Retinol chega ao bodycare: entenda por que o ativo ganhou espaço nos cuidados com o corpo
Conhecido pelas rotinas faciais, ingrediente passou a aparecer em tratamentos corporais voltados para textura, uniformidade e aparência da pele
O retinol expandiu do skincare facial para o corporal para tratar manchas, textura e ressecamento em áreas como colo e braços. Ao estimular a renovação celular, o ativo é associado a hidratantes como ceramidas e ácido hialurônico para garantir conforto à pele. Diferentes de medicamentos prescritos, esses cosméticos têm dosagens menores e devem ser usados à noite, exigindo protetor solar durante o dia para prevenir irritações e potencializar os cuidados com o corpo.
O retinol deixou de aparecer apenas nas prateleiras de skincare facial e começou a conquistar espaço também nos produtos destinados ao corpo. Segundo o site Marie Claire, a expansão acompanha o interesse por fórmulas capazes de cuidar de regiões que muitas vezes recebem menos atenção, como braços, colo, pescoço, joelhos e cotovelos. Nessas áreas, a pele pode apresentar alterações de textura, ressecamento, irregularidades e manchas. Por isso, o ingrediente passou a fazer parte de tratamentos que prometem melhorar gradualmente a aparência da região e deixá-la mais uniforme e macia.
O que o retinol faz na pele?
Derivado da vitamina A, o retinol ganhou notoriedade por sua ação sobre a renovação celular. No bodycare, a proposta segue essa mesma lógica: estimular processos que contribuem para uma pele com aspecto mais regular e saudável. A ideia, portanto, não é simplesmente levar um produto facial para outras partes do corpo. As marcas passaram a desenvolver loções específicas e a combinar o ativo com outros ingredientes que ajudam a complementar o tratamento.
O que aparece nas fórmulas?
Entre os componentes que podem acompanhar o retinol estão a niacinamida, o ácido hialurônico e as ceramidas. A niacinamida aparece associada ao cuidado com a uniformidade e a luminosidade da pele. Já o ácido hialurônico e as ceramidas entram nas fórmulas com foco na hidratação e na manutenção da barreira cutânea. Com isso, os produtos procuram equilibrar a ação do retinol com ingredientes que deixam a pele mais confortável. Essa combinação também ganha importância porque o uso do ativo pode exigir um período de adaptação.
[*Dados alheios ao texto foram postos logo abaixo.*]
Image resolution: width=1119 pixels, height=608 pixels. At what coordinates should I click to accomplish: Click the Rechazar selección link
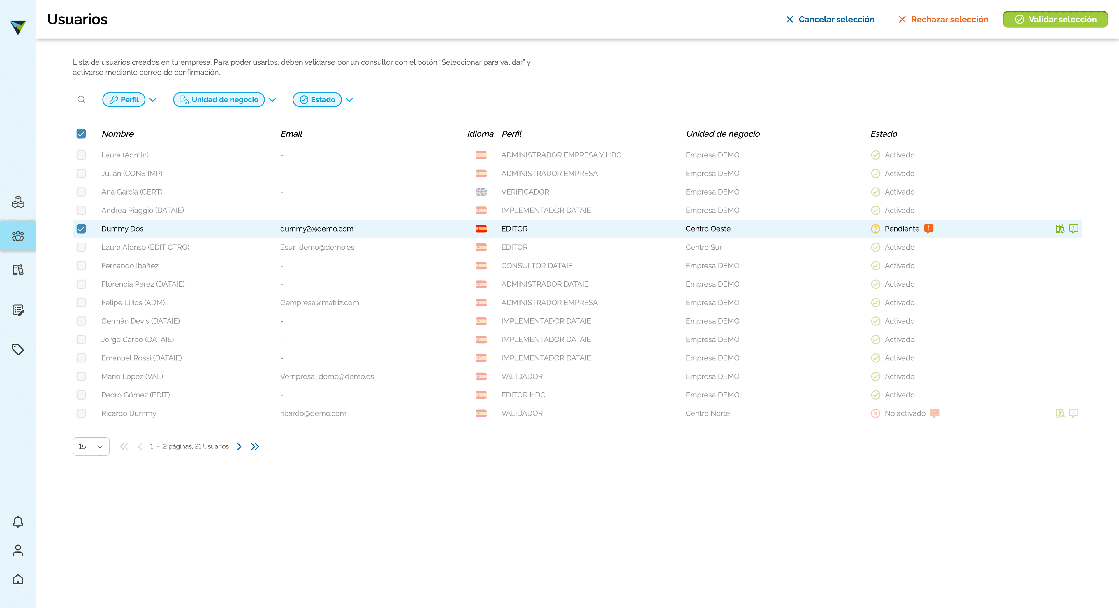tap(943, 20)

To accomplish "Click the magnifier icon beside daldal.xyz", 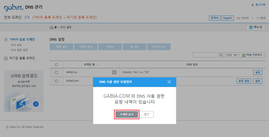I will [114, 72].
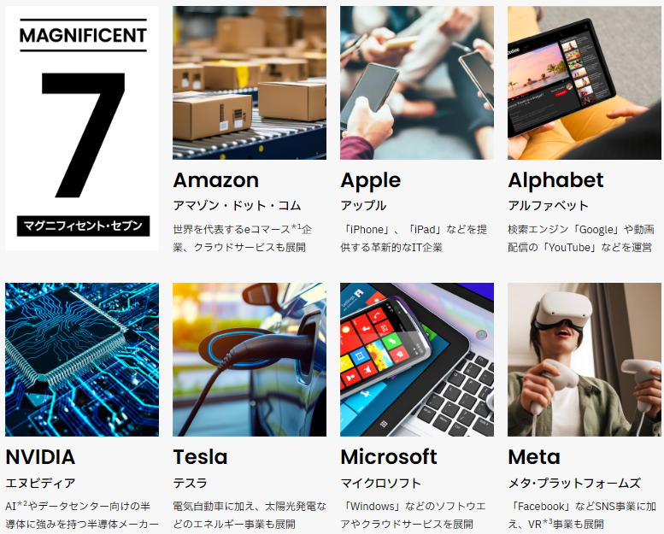Screen dimensions: 664x534
Task: Click the Amazon warehouse boxes photo
Action: click(250, 83)
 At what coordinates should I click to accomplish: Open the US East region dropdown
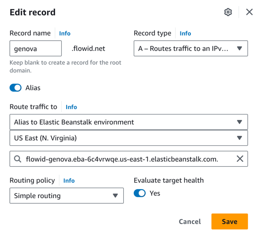pos(129,138)
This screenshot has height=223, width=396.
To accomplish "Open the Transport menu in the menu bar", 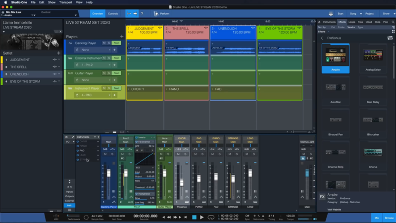I will 65,2.
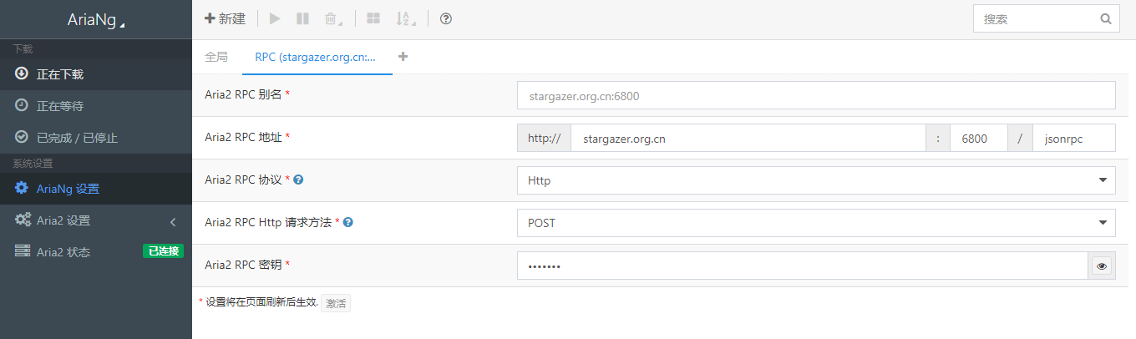Open the Aria2 RPC 协议 Http dropdown
The width and height of the screenshot is (1136, 339).
click(x=816, y=180)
Retinol cosmético não é a mesma coisa que medicamento
A dermatologista Luigia Panariello, citada pela publicação, explicou que cosméticos corporais com retinol podem melhorar a qualidade da pele ao favorecer a renovação celular e contribuir para uma aparência mais homogênea. Ela também chamou atenção para a diferença entre cosméticos e medicamentos. De acordo com a especialista, na Europa, produtos corporais podem ter até 0,05% de retinol, enquanto cosméticos destinados ao rosto e às mãos podem chegar a 0,3%. Já substâncias como a tretinoína pertencem à categoria dos medicamentos e exigem prescrição médica. Portanto, os produtos não devem ser tratados como equivalentes apenas porque pertencem à família dos retinoides.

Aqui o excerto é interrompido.